The output of load and invoke is:
 
CL-USER> (load "load-time-value")
WORKING
WORKING
WORKING
WORKING
WORKING
WORKING
WORKING
T
CL-USER> (demonstrate)
lookup-table is: (2 3 4 5 6 7 8)
NIL

The behaviour is the same as in the other example, but now the lookup table is a local variable within demonstrate.  It’s not stored in an interned symbol, so other functions can’t locate or modify it.  It can’t collide with variable names in other functions, and by putting it in this function it makes it very clear to the maintainer that this table is used exclusively within the demonstrate function.

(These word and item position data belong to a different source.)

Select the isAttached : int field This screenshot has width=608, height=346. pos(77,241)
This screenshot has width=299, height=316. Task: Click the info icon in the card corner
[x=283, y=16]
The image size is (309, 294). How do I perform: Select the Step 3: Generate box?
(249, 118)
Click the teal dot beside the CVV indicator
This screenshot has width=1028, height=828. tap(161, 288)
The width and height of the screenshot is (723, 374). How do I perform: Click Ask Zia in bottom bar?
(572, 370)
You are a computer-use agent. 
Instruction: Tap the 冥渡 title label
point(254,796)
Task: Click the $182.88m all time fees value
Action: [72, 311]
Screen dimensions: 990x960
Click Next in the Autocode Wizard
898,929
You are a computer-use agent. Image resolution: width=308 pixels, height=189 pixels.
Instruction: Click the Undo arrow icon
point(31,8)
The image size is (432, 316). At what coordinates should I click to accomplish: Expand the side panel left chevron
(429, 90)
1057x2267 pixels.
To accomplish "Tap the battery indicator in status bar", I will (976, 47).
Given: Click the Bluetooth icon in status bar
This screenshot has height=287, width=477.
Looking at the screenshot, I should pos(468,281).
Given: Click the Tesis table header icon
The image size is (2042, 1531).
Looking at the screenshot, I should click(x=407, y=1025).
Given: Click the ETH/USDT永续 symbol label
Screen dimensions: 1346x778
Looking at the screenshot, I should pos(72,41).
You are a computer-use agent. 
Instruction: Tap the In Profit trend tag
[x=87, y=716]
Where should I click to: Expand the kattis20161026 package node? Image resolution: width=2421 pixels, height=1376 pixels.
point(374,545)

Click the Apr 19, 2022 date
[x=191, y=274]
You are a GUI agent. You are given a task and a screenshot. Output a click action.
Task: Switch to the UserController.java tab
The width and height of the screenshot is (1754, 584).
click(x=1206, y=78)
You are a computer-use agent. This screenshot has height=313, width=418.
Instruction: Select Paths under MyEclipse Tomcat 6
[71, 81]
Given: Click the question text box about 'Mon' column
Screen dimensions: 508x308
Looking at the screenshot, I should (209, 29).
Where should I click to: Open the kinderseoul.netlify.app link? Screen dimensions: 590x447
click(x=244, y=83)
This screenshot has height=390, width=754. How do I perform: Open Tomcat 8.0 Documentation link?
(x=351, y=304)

It is important to note that the load-time-value form may be executed before other top-level forms in the same file have loaded.  This means that if the form invokes functions defined in the same file, those functions may or may not be known at the time the load-time-value form executes.  The relative order is implementation-defined, so the programmer cannot assume any particular order in portable code.  To avoid confusion, such load-time-value forms should only refer to symbols that are known to have been loaded earlier, in other files, or to symbols that are part of the Common Lisp image.  This is why I have used labels here, rather than a separate defun-ed function.